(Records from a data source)

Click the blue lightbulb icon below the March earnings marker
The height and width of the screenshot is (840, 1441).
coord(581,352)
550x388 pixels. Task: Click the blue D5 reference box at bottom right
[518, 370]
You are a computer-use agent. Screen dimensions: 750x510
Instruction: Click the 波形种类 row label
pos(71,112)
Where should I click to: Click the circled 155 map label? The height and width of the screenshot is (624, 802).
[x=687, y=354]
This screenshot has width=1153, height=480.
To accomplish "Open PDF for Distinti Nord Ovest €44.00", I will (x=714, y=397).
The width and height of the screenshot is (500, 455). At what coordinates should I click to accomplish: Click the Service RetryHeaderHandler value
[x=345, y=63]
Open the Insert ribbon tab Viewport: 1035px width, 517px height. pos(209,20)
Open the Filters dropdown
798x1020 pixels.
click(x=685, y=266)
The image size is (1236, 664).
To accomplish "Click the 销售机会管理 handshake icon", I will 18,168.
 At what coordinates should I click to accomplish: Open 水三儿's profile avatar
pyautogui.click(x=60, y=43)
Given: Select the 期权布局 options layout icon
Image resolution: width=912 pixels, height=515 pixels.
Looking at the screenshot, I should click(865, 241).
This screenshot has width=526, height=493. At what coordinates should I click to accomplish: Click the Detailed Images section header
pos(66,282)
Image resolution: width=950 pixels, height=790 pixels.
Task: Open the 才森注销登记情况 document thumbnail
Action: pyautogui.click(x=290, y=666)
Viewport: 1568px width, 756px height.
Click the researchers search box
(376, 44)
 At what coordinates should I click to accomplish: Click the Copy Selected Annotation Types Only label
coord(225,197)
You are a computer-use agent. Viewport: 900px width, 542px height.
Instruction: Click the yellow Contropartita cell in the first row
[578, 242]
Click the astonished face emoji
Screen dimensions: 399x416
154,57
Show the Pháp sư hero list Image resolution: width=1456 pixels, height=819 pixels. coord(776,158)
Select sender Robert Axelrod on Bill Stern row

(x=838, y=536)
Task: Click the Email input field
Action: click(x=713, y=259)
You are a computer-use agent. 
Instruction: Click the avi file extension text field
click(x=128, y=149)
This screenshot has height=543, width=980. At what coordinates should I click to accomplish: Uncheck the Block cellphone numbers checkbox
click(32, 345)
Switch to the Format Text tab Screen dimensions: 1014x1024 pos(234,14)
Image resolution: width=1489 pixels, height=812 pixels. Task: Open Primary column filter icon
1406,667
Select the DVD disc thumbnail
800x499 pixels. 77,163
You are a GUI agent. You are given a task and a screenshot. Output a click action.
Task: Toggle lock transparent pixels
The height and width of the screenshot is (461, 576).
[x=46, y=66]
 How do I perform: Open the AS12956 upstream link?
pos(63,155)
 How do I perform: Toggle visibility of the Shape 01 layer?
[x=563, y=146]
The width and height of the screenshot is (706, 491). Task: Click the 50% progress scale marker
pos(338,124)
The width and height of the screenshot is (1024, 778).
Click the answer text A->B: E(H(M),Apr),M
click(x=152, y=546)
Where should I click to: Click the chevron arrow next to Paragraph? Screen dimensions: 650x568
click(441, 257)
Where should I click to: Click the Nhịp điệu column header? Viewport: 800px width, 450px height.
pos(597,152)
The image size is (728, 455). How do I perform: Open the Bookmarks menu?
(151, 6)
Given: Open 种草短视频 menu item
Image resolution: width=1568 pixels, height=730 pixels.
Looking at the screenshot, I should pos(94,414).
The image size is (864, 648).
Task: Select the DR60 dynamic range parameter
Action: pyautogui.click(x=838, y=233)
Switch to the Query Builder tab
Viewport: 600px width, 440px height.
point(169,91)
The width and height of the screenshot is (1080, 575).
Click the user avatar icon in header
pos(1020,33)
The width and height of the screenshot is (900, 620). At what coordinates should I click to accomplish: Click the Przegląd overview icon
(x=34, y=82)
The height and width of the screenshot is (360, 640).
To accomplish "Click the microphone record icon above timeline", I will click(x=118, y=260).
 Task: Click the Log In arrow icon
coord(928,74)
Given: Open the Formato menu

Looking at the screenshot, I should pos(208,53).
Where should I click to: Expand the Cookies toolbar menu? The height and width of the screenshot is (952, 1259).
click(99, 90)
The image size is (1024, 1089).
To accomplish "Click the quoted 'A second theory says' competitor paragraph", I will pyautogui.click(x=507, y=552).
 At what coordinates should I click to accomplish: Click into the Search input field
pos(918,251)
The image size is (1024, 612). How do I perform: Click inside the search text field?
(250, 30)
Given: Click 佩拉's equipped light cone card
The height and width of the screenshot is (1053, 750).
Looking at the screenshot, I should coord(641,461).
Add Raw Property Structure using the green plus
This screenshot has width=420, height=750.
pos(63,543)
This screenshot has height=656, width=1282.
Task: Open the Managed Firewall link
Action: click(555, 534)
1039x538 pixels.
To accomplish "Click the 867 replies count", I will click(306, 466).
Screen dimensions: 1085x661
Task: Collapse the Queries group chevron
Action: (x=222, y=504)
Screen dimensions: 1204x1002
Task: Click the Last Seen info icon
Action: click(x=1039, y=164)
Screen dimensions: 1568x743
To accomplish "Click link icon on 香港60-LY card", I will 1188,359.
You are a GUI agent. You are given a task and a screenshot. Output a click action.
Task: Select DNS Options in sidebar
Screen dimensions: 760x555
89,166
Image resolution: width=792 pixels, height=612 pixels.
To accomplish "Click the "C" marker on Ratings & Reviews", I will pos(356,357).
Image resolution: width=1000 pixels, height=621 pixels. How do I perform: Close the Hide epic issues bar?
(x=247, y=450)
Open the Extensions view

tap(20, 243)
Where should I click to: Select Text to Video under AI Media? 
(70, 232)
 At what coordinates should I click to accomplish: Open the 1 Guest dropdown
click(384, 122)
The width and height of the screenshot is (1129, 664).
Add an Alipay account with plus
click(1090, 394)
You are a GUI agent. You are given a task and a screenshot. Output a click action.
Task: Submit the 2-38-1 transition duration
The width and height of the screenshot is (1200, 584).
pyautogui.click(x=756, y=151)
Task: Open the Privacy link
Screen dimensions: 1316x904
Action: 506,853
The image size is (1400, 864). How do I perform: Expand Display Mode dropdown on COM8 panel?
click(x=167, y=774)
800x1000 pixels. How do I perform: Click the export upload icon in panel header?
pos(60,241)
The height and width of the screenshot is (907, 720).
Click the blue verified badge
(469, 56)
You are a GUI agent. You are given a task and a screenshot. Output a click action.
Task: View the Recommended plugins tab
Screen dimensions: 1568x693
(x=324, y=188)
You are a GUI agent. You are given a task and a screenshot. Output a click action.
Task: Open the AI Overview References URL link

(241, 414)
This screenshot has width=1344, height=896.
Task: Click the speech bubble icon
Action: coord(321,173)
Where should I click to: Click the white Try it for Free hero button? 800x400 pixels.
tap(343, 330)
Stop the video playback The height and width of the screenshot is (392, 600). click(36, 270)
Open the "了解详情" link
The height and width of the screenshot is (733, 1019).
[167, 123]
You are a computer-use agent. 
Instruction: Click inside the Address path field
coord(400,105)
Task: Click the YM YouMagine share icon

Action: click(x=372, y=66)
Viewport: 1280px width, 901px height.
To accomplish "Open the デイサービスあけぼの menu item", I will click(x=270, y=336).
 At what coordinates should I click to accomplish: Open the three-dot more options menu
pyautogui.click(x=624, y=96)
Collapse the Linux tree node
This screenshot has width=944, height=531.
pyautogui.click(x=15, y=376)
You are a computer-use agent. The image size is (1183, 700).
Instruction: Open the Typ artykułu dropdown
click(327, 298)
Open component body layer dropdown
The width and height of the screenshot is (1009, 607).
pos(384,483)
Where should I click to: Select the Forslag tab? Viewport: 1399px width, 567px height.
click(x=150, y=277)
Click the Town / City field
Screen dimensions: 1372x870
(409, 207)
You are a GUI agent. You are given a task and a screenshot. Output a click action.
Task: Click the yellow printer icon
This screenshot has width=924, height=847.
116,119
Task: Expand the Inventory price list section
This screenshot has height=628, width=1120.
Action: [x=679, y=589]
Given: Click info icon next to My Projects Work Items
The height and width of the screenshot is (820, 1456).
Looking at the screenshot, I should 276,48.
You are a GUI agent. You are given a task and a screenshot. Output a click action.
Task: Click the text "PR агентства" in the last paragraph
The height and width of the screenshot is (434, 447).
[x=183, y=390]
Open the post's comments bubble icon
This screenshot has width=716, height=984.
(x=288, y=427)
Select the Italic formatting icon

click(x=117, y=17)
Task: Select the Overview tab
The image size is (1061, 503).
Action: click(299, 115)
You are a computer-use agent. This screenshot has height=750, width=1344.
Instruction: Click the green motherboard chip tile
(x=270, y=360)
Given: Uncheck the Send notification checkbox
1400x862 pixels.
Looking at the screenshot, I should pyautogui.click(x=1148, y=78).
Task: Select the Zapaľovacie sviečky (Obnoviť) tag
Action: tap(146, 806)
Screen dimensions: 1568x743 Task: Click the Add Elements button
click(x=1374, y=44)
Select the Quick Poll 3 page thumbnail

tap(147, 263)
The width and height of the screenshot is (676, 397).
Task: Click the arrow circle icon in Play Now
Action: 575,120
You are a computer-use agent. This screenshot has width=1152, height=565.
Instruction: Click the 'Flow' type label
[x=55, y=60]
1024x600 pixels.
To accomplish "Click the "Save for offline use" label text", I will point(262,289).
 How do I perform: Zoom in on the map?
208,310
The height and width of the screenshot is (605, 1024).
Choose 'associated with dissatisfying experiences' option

WHAT TO WORK ON:
Once you find the line with "Task: Click the yellow printer icon" above, print it and every line after it up to and including the line with "Given: Click info", exactly as written and nothing else.

EXERCISE SOLUTION:
Task: Click the yellow printer icon
This screenshot has width=924, height=847.
116,119
Task: Expand the Inventory price list section
This screenshot has height=628, width=1120.
Action: [x=679, y=589]
Given: Click info icon next to My Projects Work Items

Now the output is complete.